Over the past five years the mortgage industry has seen an explosion in growth. With super-low mortgage rates and a vast array of loan programs available, new purchases and mortgage refinances surged.
And along with that boom came an influx of young, uneducated workers, joining the ranks of veteran mortgage men and women.
It seems that everywhere you turn these days you hear people talking about mortgage. And if you ask around you’ll likely have at least one friend or family member actively working in the mortgage industry.
The potential to make a ton of money with little experience or education has brought in an entire new breed of workers to the mortgage industry. And brokers, banks, and mortgage lenders took on as many of these employees as possible to keep their business hot.
No Experience Required…
One position in particular requires very little experience or training, if any at all. This position certainly doesn’t require a college degree or professional training to gain employment in this industry. The position? Loan officer.
Loan officer is a fancy way of saying salesman, or better yet, telemarketer. Loan officers rarely get paid a base salary, and the only compensation they receive comes from the commission (yield spread premium) on funded loans.
Sure the motivation is there. They must fund loans to make money, and they’ll surely work hard to make that happen. But would you trust someone who knows a fraction more than you do about lending handle your mortgage?
When homeowners put their trust into a loan officer who may have called them out of the blue on a random lead they are definitely taking a risk. Sure everything may work out, but it can really be dumb luck. And that’s not the way one should approach the largest financial decision of their life.
Loan officers can present themselves in a well-spoken manner and may make all the promises in the world. But while they have the motivation and the charm, they may not have the expertise to get your mortgage closed efficiently and effectively, or even legally.
Who Are You Talking To?
Potential homeowners often put their trust into these loan officers, thinking they must know what they’re talking about if they’re working at a reputable mortgage company.
But the simplicity of acquiring one of these positions would surely make homeowners think twice. Many of these employees are getting paid minimum-wage or no base salary at all.
And many high-school dropouts turn to the mortgage industry as a place to do business. Often brokers could care less about who is working below them, as long as they have a warm body making calls and bringing in deals, they’re happy.

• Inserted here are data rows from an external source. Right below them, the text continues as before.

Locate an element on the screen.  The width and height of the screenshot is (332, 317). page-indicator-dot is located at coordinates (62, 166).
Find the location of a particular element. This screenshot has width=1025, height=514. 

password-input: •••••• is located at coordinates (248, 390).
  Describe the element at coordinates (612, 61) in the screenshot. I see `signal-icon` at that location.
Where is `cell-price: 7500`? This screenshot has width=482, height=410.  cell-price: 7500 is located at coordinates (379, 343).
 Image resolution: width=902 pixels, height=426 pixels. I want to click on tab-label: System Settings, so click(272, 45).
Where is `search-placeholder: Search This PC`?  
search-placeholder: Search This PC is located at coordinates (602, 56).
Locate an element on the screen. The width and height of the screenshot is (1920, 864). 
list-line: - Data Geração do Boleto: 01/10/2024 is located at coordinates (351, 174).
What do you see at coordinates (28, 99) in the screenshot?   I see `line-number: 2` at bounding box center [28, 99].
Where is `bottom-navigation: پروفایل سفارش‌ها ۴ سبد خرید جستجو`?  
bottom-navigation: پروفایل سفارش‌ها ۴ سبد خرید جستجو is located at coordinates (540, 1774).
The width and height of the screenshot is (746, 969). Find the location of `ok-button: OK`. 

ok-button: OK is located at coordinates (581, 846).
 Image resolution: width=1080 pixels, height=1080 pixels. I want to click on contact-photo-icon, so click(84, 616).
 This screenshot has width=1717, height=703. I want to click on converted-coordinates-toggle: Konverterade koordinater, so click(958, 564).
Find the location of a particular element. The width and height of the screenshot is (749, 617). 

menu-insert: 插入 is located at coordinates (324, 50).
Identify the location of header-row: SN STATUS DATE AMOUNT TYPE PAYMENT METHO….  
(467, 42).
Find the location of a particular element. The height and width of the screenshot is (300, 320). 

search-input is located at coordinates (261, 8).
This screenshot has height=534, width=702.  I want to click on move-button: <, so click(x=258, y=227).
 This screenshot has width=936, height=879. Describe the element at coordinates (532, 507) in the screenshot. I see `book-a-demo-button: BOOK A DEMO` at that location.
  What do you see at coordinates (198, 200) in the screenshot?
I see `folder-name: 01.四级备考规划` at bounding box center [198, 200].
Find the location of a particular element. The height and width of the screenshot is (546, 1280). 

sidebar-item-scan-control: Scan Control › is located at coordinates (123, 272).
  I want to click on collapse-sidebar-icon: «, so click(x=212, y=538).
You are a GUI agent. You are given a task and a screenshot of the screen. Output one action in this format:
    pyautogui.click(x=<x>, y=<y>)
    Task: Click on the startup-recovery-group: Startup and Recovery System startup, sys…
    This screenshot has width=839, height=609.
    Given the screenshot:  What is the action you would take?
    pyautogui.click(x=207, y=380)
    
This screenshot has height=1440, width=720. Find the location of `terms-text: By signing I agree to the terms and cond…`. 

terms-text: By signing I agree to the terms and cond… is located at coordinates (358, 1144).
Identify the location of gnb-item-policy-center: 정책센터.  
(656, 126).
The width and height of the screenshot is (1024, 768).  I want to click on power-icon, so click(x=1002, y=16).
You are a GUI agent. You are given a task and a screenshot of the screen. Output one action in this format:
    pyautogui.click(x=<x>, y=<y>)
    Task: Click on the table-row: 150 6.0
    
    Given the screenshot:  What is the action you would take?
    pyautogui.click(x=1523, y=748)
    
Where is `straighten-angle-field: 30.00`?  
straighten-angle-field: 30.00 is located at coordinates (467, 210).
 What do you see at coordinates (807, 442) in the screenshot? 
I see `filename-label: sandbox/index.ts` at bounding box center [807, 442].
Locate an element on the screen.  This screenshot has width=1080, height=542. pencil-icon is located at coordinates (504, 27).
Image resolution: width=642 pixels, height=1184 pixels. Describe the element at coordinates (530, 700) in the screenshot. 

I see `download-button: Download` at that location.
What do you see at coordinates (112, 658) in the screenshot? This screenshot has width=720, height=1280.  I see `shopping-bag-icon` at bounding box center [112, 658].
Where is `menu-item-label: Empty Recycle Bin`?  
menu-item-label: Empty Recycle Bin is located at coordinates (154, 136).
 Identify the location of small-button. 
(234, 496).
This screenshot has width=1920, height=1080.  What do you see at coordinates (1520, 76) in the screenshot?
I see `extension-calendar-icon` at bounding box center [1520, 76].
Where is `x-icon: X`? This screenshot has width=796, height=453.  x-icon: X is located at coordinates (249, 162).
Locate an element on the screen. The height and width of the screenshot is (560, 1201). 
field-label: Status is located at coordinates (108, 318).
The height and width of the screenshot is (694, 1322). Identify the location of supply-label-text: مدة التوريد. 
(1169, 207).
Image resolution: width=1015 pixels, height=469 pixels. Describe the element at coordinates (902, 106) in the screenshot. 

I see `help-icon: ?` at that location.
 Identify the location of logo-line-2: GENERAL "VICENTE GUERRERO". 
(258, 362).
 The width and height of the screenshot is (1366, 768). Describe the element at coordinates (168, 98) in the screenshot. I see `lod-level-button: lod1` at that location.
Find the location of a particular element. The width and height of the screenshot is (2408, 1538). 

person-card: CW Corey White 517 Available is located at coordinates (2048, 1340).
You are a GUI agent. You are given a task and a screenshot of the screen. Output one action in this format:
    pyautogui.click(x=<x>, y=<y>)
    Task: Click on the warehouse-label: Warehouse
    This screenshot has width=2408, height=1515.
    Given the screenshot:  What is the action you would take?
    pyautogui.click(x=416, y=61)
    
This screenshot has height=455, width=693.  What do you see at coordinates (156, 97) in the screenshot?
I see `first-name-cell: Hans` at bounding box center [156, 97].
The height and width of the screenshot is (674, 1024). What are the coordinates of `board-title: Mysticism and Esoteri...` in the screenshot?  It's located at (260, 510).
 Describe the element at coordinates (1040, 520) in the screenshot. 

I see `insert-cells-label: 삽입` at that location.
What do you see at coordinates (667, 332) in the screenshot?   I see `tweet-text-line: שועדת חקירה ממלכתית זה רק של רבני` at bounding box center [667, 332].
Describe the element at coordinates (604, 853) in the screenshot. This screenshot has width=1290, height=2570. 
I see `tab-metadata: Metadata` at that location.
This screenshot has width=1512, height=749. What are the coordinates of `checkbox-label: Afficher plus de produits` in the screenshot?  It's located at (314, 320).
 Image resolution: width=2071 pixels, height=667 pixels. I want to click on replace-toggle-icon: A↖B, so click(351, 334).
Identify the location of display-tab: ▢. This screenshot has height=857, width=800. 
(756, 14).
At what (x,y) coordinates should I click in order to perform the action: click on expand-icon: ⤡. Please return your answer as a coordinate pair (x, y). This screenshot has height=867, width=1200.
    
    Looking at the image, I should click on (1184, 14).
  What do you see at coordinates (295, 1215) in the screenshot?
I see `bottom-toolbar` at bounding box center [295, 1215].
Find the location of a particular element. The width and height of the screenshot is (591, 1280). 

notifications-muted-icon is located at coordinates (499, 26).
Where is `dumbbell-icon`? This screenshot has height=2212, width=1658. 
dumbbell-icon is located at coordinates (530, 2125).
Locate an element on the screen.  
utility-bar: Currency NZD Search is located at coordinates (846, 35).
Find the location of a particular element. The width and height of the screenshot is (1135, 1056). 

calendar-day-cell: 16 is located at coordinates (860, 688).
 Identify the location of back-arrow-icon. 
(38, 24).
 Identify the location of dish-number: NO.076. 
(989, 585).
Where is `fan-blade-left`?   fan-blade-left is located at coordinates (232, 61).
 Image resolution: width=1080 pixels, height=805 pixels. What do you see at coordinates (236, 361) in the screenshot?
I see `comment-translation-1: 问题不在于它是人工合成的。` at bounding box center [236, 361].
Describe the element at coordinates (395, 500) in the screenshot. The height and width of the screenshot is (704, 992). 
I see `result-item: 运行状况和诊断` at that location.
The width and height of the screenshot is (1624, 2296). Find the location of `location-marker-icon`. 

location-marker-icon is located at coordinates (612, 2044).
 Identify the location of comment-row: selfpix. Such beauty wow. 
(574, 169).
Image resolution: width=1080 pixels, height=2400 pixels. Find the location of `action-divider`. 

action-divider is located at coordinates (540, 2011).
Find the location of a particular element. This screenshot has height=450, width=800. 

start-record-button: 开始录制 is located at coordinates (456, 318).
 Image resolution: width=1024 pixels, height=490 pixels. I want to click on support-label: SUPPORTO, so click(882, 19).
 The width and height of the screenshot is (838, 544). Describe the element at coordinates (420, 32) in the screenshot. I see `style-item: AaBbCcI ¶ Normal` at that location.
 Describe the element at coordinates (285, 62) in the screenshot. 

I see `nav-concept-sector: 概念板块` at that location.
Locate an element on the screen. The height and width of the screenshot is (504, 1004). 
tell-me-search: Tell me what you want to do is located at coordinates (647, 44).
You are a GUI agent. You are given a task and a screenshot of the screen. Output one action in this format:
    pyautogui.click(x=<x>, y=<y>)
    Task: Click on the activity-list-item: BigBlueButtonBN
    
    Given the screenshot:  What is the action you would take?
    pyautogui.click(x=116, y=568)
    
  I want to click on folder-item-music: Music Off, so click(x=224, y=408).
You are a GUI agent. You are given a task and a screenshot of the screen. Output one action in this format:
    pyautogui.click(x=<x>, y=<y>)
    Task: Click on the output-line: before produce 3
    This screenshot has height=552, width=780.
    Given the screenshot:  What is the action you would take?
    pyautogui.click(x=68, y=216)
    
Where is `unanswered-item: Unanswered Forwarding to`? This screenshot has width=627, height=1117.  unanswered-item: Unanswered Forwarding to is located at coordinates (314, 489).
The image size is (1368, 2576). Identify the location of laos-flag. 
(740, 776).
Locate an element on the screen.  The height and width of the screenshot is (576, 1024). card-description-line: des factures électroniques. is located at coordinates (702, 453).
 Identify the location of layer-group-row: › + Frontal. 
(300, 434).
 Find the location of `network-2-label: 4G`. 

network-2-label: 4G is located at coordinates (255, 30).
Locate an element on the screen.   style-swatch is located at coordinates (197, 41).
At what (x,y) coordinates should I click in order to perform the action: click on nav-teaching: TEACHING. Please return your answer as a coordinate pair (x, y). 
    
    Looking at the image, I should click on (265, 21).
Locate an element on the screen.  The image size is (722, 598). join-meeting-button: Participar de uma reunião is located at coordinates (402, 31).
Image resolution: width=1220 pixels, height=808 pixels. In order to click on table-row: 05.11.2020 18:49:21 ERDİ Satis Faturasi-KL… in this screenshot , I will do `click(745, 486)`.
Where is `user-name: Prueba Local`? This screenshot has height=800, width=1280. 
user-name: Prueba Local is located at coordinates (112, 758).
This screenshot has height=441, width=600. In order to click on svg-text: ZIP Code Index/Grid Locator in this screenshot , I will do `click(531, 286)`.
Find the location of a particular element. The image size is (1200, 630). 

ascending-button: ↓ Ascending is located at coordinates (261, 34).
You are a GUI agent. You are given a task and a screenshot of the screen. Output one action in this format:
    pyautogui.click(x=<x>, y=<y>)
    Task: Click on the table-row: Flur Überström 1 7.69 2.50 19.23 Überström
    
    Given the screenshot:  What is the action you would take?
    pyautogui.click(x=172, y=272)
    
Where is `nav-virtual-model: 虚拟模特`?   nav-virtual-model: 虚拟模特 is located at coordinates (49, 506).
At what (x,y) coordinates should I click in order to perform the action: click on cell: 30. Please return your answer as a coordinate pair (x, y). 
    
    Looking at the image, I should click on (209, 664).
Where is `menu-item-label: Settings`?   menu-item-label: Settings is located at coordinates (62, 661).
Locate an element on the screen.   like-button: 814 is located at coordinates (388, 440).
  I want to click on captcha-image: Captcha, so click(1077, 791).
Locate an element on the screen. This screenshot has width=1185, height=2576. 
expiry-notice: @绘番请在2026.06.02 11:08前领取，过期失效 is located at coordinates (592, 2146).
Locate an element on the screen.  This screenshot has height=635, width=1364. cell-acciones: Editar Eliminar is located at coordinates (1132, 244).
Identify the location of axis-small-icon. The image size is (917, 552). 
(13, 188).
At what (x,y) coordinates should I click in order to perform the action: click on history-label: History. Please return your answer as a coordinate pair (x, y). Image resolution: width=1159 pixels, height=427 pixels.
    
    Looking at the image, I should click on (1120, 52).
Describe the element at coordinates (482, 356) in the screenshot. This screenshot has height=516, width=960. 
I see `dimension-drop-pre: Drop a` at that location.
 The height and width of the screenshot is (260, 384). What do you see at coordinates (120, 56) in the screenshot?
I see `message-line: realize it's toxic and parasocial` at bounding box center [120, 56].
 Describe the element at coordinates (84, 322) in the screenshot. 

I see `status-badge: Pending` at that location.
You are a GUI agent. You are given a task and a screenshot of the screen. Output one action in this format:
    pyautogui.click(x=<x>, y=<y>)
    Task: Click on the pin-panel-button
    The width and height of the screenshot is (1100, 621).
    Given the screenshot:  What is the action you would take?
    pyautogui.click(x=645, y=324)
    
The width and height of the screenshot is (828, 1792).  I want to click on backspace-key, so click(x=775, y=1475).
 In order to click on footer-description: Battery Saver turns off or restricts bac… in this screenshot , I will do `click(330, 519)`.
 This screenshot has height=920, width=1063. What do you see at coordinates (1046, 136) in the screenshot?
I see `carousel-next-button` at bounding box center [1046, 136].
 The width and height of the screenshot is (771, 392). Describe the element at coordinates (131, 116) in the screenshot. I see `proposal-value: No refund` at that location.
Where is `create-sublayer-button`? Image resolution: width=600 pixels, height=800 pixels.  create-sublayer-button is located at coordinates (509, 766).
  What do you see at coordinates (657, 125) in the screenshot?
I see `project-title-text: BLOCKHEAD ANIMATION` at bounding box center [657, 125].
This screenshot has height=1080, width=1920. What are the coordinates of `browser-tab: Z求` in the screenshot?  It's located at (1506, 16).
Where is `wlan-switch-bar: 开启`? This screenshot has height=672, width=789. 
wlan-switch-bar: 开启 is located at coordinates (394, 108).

Mortgage brokers usually won’t take the time to educate their loan officers beyond the basics about sales, as their main priority is getting them on the phone.
This can be quite detrimental to a potential homeowner looking to purchase a property. Loan officers may give them false hopes or misleading information that will lead to huge problems and big losses down the line.
Common mistakes by rookie loan officers can kill your credit, boost your interest rate, or put you in a loan program you never wanted. They may also rip you off in an effort to make a quick one-time profit, with no intention to work on a long-term relationship or to even stay in the field.
The lack of education in this industry is so bad that I’ve even come across brokers who didn’t know the simplest facts about mortgage, yet somehow obtained a brokers license. It can be quite shocking knowing these people have the fate of borrowers in their hands. And that they’re making so much money!
And sure, there are a lot of really well-educated, highly-experienced loan officer and brokers out there too, but this post isn’t about them. It’s about the bad actors in the business that you should try to avoid at all costs.
So do your part by researching the company you decide to do business with. Ask for references if need be, and learn as much as you can about mortgage and credit. The mortgage industry is known for its uncertainty, but the more you know, the more you save.